** GIVEN RECORDS **
****

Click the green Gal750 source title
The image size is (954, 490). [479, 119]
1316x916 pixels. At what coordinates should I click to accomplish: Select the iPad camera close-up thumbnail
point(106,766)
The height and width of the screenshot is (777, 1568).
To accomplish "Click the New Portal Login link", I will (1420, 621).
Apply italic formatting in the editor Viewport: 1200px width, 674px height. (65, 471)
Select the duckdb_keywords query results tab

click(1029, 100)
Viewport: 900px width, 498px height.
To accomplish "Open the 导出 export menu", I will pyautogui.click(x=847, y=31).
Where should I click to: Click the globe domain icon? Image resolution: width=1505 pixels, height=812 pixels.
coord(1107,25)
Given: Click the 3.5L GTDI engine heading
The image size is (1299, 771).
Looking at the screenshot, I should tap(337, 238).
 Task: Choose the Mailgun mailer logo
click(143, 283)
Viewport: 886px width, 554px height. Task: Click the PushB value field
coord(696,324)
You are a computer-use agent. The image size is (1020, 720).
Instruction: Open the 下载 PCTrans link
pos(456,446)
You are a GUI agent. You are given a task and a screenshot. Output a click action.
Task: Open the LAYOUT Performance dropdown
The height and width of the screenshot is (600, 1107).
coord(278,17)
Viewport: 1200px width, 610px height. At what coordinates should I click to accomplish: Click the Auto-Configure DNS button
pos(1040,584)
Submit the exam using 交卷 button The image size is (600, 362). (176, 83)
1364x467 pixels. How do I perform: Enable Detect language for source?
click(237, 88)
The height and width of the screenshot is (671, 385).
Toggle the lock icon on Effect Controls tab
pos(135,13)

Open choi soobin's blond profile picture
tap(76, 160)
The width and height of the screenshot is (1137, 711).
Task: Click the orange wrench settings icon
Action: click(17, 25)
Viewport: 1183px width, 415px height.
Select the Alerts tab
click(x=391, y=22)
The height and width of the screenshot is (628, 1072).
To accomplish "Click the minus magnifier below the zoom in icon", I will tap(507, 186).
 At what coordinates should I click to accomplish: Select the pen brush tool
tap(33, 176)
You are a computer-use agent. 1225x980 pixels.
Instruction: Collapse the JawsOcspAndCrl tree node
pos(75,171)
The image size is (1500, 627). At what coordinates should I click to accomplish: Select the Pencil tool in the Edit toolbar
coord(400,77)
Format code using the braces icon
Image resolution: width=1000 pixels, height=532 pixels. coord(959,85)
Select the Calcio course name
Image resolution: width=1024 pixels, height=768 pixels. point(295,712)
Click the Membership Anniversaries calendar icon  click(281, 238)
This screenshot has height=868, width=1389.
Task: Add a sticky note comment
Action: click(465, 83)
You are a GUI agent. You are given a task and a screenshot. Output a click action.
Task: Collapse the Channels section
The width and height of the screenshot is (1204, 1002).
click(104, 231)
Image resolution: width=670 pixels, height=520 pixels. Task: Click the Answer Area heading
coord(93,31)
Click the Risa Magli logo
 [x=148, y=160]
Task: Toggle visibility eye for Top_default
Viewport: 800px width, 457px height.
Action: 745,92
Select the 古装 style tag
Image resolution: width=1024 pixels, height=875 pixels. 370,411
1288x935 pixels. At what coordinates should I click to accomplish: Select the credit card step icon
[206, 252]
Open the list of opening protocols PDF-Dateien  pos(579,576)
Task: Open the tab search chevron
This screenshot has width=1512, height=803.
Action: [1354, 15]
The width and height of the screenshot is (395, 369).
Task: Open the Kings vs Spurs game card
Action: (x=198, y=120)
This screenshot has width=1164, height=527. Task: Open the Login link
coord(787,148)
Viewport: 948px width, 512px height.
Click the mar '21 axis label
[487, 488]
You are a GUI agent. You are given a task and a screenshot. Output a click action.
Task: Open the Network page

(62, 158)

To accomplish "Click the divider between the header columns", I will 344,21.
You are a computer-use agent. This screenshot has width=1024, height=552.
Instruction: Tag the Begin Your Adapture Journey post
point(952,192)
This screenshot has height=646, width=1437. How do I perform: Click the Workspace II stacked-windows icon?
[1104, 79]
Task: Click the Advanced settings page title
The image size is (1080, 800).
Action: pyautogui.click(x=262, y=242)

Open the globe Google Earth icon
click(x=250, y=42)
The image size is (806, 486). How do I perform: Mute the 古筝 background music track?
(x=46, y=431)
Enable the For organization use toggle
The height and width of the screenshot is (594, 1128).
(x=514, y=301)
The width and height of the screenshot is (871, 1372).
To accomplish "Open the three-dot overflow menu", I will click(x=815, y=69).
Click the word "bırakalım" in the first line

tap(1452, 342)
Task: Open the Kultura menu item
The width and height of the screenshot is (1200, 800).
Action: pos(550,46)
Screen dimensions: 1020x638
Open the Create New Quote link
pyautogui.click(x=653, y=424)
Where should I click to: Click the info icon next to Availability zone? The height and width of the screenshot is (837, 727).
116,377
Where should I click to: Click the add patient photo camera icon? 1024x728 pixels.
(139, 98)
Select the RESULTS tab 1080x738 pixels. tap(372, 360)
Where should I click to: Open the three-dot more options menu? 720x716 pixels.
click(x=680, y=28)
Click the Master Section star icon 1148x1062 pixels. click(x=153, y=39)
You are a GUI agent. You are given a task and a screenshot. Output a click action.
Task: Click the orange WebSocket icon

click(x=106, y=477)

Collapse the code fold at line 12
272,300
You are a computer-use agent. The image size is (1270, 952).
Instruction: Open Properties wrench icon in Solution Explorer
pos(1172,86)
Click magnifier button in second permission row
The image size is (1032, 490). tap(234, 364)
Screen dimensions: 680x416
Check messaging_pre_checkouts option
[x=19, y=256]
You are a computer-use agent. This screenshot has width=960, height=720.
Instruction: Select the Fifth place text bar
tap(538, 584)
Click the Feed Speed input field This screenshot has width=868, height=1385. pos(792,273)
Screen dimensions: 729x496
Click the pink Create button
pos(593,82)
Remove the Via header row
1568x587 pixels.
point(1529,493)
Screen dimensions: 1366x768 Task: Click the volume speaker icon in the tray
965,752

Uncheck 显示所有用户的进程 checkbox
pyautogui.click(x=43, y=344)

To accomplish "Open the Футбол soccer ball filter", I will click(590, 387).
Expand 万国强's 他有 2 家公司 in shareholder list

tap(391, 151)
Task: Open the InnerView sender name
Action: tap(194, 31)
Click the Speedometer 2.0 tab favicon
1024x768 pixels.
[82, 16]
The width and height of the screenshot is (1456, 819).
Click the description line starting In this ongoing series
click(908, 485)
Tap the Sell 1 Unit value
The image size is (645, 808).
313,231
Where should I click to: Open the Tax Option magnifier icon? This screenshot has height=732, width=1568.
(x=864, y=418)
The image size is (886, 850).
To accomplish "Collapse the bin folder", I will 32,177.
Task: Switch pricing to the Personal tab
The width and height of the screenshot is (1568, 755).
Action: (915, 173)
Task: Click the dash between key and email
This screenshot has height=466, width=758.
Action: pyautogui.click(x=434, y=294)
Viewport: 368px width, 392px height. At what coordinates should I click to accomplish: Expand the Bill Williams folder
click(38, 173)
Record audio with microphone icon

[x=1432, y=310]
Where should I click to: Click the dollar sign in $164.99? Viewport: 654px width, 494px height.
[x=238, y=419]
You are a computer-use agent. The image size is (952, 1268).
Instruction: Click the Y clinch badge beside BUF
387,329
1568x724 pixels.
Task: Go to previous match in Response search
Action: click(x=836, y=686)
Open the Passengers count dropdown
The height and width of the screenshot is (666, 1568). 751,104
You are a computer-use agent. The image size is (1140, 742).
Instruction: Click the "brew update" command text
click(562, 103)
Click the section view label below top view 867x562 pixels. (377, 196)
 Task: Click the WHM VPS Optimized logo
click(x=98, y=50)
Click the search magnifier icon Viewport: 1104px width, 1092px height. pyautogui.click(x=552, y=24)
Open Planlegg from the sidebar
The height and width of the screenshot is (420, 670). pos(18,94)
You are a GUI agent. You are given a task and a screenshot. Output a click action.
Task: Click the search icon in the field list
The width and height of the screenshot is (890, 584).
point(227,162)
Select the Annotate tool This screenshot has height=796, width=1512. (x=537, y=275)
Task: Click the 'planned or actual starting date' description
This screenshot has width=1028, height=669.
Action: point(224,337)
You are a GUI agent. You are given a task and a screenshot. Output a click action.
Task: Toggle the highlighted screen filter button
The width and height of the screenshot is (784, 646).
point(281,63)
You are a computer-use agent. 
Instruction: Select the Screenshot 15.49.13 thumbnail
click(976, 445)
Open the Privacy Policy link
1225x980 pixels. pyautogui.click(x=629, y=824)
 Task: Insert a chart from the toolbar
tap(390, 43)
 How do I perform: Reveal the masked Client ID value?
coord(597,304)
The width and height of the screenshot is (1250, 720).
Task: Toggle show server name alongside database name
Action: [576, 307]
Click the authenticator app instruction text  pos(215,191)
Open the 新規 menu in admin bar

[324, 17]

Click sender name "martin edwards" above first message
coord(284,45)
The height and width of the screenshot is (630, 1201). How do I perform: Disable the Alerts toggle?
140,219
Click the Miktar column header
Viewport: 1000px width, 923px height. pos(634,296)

****

Please work out how many lines in this listing contain "between", then give only that number.

2